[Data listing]
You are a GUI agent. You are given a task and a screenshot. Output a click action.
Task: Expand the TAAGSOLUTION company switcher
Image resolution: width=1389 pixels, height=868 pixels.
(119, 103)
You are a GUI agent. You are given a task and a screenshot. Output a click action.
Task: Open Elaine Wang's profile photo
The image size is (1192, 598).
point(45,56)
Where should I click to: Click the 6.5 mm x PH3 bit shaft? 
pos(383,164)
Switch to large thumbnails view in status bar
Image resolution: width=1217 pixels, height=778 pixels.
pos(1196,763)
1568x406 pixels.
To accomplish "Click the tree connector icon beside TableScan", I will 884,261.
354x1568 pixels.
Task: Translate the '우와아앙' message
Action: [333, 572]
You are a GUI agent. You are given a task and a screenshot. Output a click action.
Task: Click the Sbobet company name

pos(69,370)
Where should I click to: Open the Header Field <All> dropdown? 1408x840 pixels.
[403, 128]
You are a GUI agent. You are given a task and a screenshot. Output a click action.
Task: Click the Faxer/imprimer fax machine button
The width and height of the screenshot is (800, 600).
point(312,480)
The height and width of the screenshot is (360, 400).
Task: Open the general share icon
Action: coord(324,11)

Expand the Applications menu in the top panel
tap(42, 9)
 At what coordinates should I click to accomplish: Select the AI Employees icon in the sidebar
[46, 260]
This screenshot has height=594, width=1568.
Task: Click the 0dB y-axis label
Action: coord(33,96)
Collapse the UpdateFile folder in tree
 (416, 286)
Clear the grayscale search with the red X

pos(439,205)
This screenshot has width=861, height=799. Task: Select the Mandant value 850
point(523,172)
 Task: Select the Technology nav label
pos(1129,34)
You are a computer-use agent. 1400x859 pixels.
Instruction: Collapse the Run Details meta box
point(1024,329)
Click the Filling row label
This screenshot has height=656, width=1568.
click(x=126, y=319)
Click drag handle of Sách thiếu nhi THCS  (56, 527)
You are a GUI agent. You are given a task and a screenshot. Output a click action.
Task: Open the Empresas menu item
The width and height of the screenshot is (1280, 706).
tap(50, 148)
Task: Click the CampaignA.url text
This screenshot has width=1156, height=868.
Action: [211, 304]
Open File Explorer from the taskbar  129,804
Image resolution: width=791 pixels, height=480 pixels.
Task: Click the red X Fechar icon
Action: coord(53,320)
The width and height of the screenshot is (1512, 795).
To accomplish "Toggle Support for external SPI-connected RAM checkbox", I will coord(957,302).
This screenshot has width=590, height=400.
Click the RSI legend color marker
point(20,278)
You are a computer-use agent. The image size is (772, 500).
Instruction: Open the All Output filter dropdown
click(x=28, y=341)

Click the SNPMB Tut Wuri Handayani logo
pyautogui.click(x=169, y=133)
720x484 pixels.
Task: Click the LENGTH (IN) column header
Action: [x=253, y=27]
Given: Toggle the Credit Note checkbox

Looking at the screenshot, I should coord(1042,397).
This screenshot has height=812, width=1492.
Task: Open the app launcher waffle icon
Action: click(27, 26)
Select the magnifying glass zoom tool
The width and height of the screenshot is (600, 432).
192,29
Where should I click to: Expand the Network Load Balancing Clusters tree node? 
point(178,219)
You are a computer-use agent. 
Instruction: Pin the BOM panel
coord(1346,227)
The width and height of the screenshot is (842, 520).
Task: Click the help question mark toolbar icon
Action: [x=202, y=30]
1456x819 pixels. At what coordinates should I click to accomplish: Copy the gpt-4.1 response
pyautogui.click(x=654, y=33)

▸ **WHAT THIS TASK INVOLVES**
Reproduce every line of the data listing above without any changes.

▸ **ANSWER TO THIS TASK**
You are a GUI agent. You are given a task and a screenshot. Output a click action.
Task: Expand the TAAGSOLUTION company switcher
Image resolution: width=1389 pixels, height=868 pixels.
(119, 103)
You are a GUI agent. You are given a task and a screenshot. Output a click action.
Task: Open Elaine Wang's profile photo
The image size is (1192, 598).
point(45,56)
Where should I click to: Click the 6.5 mm x PH3 bit shaft? 
pos(383,164)
Switch to large thumbnails view in status bar
Image resolution: width=1217 pixels, height=778 pixels.
pos(1196,763)
1568x406 pixels.
To accomplish "Click the tree connector icon beside TableScan", I will 884,261.
354x1568 pixels.
Task: Translate the '우와아앙' message
Action: [333, 572]
You are a GUI agent. You are given a task and a screenshot. Output a click action.
Task: Click the Sbobet company name

pos(69,370)
Where should I click to: Open the Header Field <All> dropdown? 1408x840 pixels.
[403, 128]
You are a GUI agent. You are given a task and a screenshot. Output a click action.
Task: Click the Faxer/imprimer fax machine button
The width and height of the screenshot is (800, 600).
point(312,480)
The height and width of the screenshot is (360, 400).
Task: Open the general share icon
Action: coord(324,11)

Expand the Applications menu in the top panel
tap(42, 9)
 At what coordinates should I click to accomplish: Select the AI Employees icon in the sidebar
[46, 260]
This screenshot has height=594, width=1568.
Task: Click the 0dB y-axis label
Action: coord(33,96)
Collapse the UpdateFile folder in tree
 (416, 286)
Clear the grayscale search with the red X

pos(439,205)
This screenshot has width=861, height=799. Task: Select the Mandant value 850
point(523,172)
 Task: Select the Technology nav label
pos(1129,34)
You are a computer-use agent. 1400x859 pixels.
Instruction: Collapse the Run Details meta box
point(1024,329)
Click the Filling row label
This screenshot has height=656, width=1568.
click(x=126, y=319)
Click drag handle of Sách thiếu nhi THCS  (56, 527)
You are a GUI agent. You are given a task and a screenshot. Output a click action.
Task: Open the Empresas menu item
The width and height of the screenshot is (1280, 706).
tap(50, 148)
Task: Click the CampaignA.url text
This screenshot has width=1156, height=868.
Action: [211, 304]
Open File Explorer from the taskbar  129,804
Image resolution: width=791 pixels, height=480 pixels.
Task: Click the red X Fechar icon
Action: coord(53,320)
The width and height of the screenshot is (1512, 795).
To accomplish "Toggle Support for external SPI-connected RAM checkbox", I will coord(957,302).
This screenshot has width=590, height=400.
Click the RSI legend color marker
point(20,278)
You are a computer-use agent. The image size is (772, 500).
Instruction: Open the All Output filter dropdown
click(x=28, y=341)

Click the SNPMB Tut Wuri Handayani logo
pyautogui.click(x=169, y=133)
720x484 pixels.
Task: Click the LENGTH (IN) column header
Action: [x=253, y=27]
Given: Toggle the Credit Note checkbox

Looking at the screenshot, I should coord(1042,397).
This screenshot has height=812, width=1492.
Task: Open the app launcher waffle icon
Action: click(27, 26)
Select the magnifying glass zoom tool
The width and height of the screenshot is (600, 432).
192,29
Where should I click to: Expand the Network Load Balancing Clusters tree node? 
point(178,219)
You are a computer-use agent. 
Instruction: Pin the BOM panel
coord(1346,227)
The width and height of the screenshot is (842, 520).
Task: Click the help question mark toolbar icon
Action: [x=202, y=30]
1456x819 pixels. At what coordinates should I click to accomplish: Copy the gpt-4.1 response
pyautogui.click(x=654, y=33)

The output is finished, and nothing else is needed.